What you have to do - Copy every entry exactly as it stands, though any image it holds should stay out of the copy.

Collected data entries
===============
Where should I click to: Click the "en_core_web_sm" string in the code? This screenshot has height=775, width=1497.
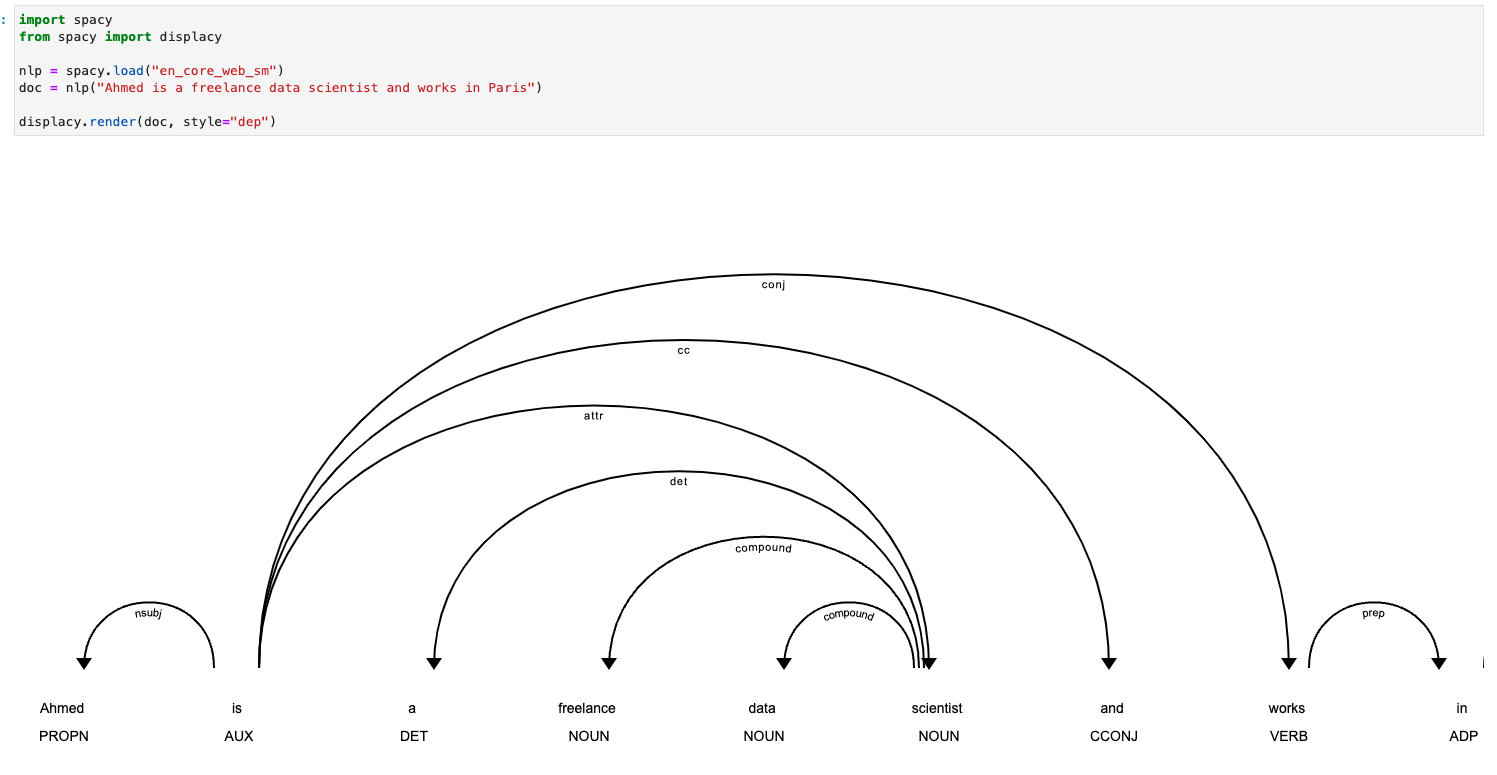click(216, 71)
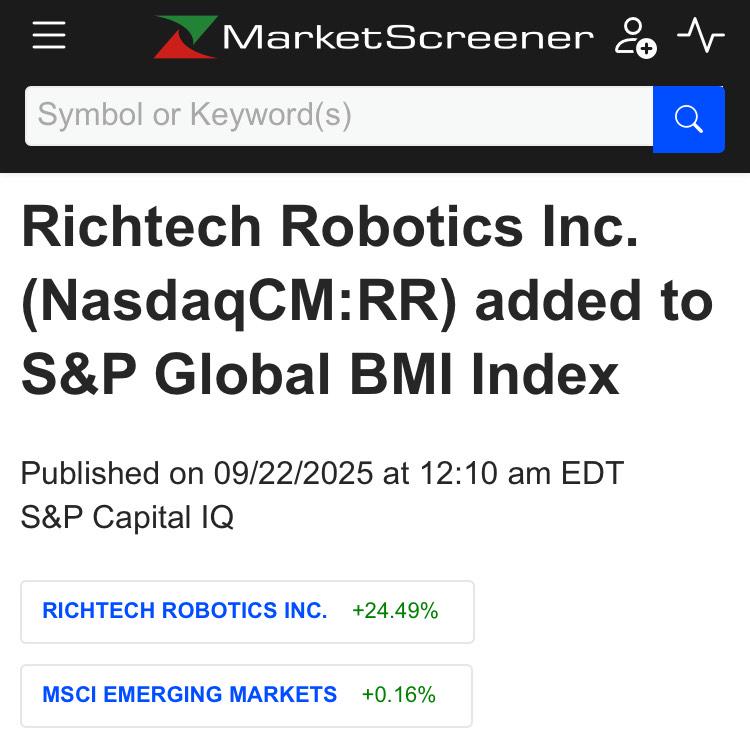This screenshot has width=750, height=737.
Task: Go to homepage via MarketScreener wordmark
Action: (407, 38)
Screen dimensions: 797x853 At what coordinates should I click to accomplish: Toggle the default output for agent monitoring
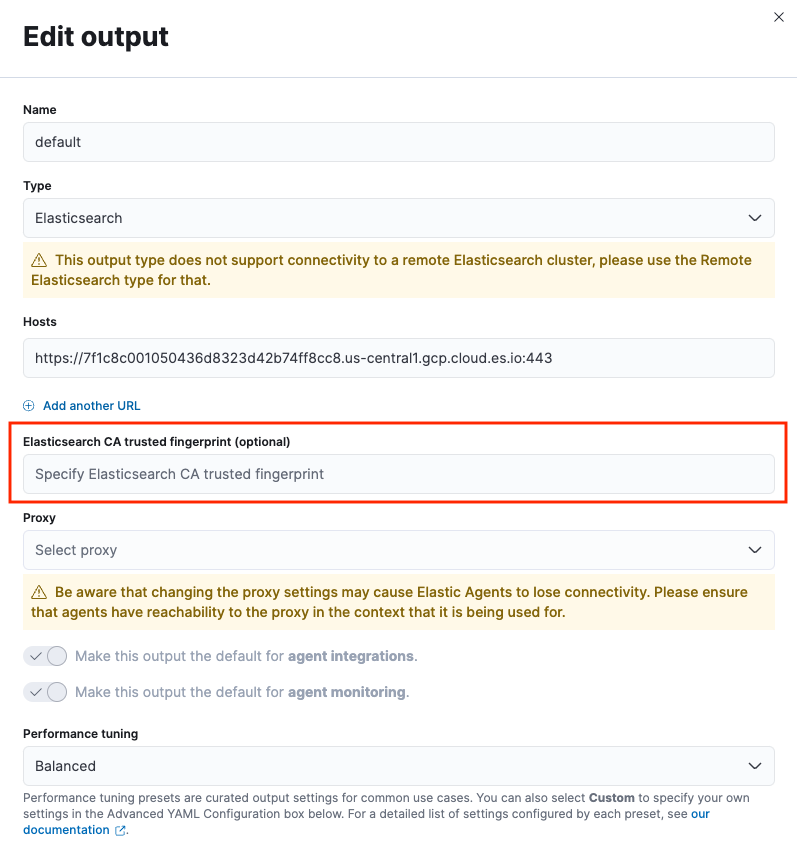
===============
Response to the exercise -
Where should I click to: Click the "en_core_web_sm" string in the code? This screenshot has height=775, width=1497.
click(216, 71)
This screenshot has width=750, height=737.
Task: Go to homepage via MarketScreener wordmark
Action: (407, 38)
Screen dimensions: 797x853 At what coordinates should I click to accomplish: Toggle the default output for agent monitoring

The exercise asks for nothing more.